If the union movement doesn’t adapt to members’ needs, it will fall into terminal decline.
Against that backdrop, the decade-long campaign by the Canadian Labour Congress to expand public pensions is a good example of how to persevere for progressive causes. Their lobbying won support at Queen’s Park with an ambitious plan for a supplementary public pension, which was leveraged, last year, into an improved Canada Pension Plan.
Now that the pension pressure is off the politicians, how can unions stay relevant? By reinventing themselves.
The SEIU, which describes itself as Canada’s health-care union, has 120,000 members across Canada — half of them in Ontario — who earn low wages as personal support workers. The union negotiated hard with Ontario’s Liberal government, ahead of the last election, to boost their meagre $12.50 hourly wage by $4.
But winning pay hikes and promoting pensions is only half the battle. CPP reform will help many middle-income Canadians close the retirement gap decades from now, but it will do little to improve the lives of low-paid SEIU members today — or ever.
Many of its members earn $30,000 a year, can’t count on a workplace pension plan, and have precious little money to spare for retirement savings. Even if they could sock money away, a high-fee RRSP mutual fund would be a colossal mistake.
Now, the SEIU has come up with a streamlined retirement savings plan that is tailored to low-income people. It offers low fees of 0.22 per cent (versus 2.2 per cent for many other funds), and uses a Group Tax Free Savings Account (TFSA) plan to insulate their savings from future clawbacks of Guaranteed Income Supplement (GIS) benefits.
SEIU president Sharleen Stewart says unions need to figure out how to respond to disruption with innovation: “We have to roll up our sleeves,” she told me, adding that her union is looking at “any innovative idea and progressive solution.”
Her approach contrasts with the traditional tub-thumping by OPSEU president Warren (Smokey) Thomas, the public sector union leader who never saw a confrontation he couldn’t conjoin. Where there’s Smokey, there’s fire-breathing rhetoric that fizzles faster than a wet match.
Thomas issued an inflammatory news release this month implying the Liberal government might somehow raid OPTrust, the pension fund OPSEU jointly sponsors with Queen’s Park. The fund enjoys a handsome surplus, which has led to an arcane accounting dispute between the auditor general and other experts about how to properly state the government’s share of that surplus on its balance sheet (which is entirely different from dipping into the fund).
But it stretches credulity, criminality and legality for anyone to keep suggesting this segregated pension fund, held in trust, could be emptied out on Kathleen Wynne’s whim.

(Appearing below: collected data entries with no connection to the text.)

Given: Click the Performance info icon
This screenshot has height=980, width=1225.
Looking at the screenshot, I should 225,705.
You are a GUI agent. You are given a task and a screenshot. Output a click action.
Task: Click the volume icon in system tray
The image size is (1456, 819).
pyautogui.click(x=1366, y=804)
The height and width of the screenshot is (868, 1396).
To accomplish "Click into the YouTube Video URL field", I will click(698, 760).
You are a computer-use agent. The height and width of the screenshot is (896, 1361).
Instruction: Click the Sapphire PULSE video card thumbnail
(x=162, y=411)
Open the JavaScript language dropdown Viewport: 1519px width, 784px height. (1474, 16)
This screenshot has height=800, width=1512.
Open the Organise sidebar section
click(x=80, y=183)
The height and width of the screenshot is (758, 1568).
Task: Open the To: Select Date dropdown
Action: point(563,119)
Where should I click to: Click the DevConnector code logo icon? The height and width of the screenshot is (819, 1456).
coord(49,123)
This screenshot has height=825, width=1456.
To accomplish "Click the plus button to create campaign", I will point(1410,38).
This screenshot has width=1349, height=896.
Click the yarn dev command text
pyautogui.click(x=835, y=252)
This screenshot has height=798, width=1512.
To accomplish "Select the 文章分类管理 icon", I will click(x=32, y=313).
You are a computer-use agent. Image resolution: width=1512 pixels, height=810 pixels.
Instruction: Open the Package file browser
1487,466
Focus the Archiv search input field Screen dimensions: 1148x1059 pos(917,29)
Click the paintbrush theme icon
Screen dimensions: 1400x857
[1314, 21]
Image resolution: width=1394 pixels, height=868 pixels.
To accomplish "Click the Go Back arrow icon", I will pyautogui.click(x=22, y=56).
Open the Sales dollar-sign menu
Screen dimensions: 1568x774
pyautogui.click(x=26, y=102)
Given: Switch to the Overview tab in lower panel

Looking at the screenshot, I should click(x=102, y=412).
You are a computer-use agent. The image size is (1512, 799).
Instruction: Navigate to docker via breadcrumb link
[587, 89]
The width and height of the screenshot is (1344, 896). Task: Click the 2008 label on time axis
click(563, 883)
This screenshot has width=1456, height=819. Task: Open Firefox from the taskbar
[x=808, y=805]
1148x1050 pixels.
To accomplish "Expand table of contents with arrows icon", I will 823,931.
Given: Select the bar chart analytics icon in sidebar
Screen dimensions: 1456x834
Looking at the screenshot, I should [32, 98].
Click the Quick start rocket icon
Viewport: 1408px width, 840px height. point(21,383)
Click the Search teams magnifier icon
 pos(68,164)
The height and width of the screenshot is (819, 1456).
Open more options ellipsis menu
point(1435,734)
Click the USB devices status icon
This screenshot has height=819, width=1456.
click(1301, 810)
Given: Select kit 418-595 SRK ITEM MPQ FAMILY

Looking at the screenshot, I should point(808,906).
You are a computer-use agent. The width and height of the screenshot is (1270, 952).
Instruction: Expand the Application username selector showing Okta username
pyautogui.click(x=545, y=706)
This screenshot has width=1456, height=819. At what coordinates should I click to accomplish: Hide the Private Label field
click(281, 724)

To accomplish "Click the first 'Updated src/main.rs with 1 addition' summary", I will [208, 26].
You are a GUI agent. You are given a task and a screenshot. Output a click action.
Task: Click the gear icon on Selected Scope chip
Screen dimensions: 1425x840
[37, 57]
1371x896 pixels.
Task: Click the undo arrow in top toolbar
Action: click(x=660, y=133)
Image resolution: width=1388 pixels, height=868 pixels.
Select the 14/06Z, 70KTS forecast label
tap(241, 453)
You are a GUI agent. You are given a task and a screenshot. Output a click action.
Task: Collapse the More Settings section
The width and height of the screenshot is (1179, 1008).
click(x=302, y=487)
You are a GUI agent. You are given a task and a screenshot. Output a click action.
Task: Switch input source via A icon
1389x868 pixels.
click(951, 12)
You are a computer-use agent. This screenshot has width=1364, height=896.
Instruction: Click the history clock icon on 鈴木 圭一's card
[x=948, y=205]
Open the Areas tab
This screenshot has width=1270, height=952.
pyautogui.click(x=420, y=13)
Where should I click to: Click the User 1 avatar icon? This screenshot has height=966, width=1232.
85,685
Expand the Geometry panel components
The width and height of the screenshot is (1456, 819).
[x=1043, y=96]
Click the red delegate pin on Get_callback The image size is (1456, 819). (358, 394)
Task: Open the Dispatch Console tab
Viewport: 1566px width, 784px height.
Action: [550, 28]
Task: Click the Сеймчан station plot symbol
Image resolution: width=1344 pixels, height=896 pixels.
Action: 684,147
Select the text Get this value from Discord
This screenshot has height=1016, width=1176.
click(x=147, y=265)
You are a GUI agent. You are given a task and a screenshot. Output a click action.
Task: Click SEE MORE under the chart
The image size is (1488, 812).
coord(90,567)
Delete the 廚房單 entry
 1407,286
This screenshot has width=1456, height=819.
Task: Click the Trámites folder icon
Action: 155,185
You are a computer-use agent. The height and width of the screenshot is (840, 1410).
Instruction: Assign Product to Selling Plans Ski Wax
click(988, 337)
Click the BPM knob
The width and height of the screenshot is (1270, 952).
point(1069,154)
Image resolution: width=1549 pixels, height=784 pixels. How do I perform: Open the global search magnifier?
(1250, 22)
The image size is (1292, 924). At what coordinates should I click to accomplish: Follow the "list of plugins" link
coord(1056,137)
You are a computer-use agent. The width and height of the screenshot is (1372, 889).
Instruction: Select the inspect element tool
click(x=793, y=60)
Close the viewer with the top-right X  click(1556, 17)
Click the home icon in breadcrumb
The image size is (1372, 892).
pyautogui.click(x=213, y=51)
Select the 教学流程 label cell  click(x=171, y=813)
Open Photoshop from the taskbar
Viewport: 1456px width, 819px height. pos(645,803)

OPTrust, the professional administrator (and investor) of the pension fund (on behalf of OPSEU and the government) has said as much.
A better question is why Thomas doesn’t focus more on the pension fund for which he is directly responsible as employer of the 375 staff workers who look after his 130,000 members, working out of OPSEU offices across the province. Members of that staff union — the Ontario Public Service Staff Union (OPSSU) — have been embroiled in a bitter battle with Thomas and his OPSEU brass for more than a year about workplace concerns.
And they are wondering about the deficit plaguing their own union pension plan. OPSSU president Pati Haberman tells me the jointly sponsored plan has a deficit of more than $18 million.
Additional payments from the staff workers and OPSEU (as employer) were needed, she confirmed. Recent analysis “shows a high likelihood of further contribution increases being required” in future by both sides, her union believes.
OPSEU didn’t respond to my requests for comment from Thomas, who instead posted a blog online last week acknowledging the shortfall I’d asked about. Interestingly, however, he skirted the question of higher contributions to plug the deficit.
Easier for him to raise fears about the red herring of the OPTrust pension being plundered — a colourful way of distracting people from the red ink closer to home.